▶ **TASK DIRECTIONS**
Copy out, from the data below, each line in which the word "computer" occurs.

▶ **RECORDS PROVIDED**
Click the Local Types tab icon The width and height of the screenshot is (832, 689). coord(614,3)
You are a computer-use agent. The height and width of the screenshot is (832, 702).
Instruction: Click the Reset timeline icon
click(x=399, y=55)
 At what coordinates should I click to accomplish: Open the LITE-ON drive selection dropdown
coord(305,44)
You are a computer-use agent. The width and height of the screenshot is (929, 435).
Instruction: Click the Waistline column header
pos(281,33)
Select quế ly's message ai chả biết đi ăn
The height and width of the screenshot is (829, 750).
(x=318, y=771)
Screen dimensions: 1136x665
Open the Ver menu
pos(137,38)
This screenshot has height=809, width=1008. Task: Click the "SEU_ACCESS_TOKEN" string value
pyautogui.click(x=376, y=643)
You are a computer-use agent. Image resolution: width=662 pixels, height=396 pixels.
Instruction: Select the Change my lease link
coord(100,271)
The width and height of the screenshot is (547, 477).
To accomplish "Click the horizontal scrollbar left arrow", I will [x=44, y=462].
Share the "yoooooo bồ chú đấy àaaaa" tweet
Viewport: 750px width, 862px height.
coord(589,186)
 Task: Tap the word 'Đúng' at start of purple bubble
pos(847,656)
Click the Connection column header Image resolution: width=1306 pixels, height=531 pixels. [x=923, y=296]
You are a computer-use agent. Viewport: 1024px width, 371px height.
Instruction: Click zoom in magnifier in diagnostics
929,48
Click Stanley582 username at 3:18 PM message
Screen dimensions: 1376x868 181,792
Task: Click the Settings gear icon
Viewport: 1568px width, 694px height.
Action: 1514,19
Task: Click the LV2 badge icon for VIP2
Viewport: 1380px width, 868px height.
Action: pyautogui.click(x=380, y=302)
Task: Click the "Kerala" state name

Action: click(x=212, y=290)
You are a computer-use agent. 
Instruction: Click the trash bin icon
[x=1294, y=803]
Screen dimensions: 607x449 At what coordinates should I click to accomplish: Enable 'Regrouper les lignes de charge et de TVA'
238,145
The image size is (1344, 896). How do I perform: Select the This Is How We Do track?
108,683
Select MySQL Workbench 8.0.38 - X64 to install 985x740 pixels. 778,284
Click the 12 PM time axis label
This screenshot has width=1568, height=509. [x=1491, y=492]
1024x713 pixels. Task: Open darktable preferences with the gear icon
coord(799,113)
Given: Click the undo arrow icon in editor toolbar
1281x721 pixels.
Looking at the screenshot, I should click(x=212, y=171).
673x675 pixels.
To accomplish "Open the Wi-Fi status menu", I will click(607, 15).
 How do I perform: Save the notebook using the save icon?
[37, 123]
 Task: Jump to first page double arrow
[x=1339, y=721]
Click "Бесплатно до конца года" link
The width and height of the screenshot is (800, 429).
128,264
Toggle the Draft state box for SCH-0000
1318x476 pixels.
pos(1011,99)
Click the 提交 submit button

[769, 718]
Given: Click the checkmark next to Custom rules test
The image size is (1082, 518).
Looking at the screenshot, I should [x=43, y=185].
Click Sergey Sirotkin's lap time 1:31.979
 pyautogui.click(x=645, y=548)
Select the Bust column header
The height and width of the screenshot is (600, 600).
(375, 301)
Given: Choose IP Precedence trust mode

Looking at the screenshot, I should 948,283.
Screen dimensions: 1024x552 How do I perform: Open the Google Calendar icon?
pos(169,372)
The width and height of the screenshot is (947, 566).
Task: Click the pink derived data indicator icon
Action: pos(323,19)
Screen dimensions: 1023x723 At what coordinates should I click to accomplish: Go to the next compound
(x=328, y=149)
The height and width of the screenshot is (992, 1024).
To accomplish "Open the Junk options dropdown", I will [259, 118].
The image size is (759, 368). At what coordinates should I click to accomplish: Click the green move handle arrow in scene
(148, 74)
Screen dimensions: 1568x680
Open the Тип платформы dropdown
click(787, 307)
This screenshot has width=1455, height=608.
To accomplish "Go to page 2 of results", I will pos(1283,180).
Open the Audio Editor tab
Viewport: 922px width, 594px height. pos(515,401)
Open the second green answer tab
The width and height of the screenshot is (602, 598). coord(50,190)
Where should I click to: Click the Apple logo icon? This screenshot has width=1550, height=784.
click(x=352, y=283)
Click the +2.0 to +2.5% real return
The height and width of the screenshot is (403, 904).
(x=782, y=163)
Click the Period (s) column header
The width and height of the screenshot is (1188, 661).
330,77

▶ **SOLUTION TO THE EXERCISE**
You are a computer-use agent. The height and width of the screenshot is (832, 702).
You are a computer-use agent. The width and height of the screenshot is (929, 435).
You are a computer-use agent. Image resolution: width=662 pixels, height=396 pixels.
You are a computer-use agent. Viewport: 1024px width, 371px height.
You are a computer-use agent. 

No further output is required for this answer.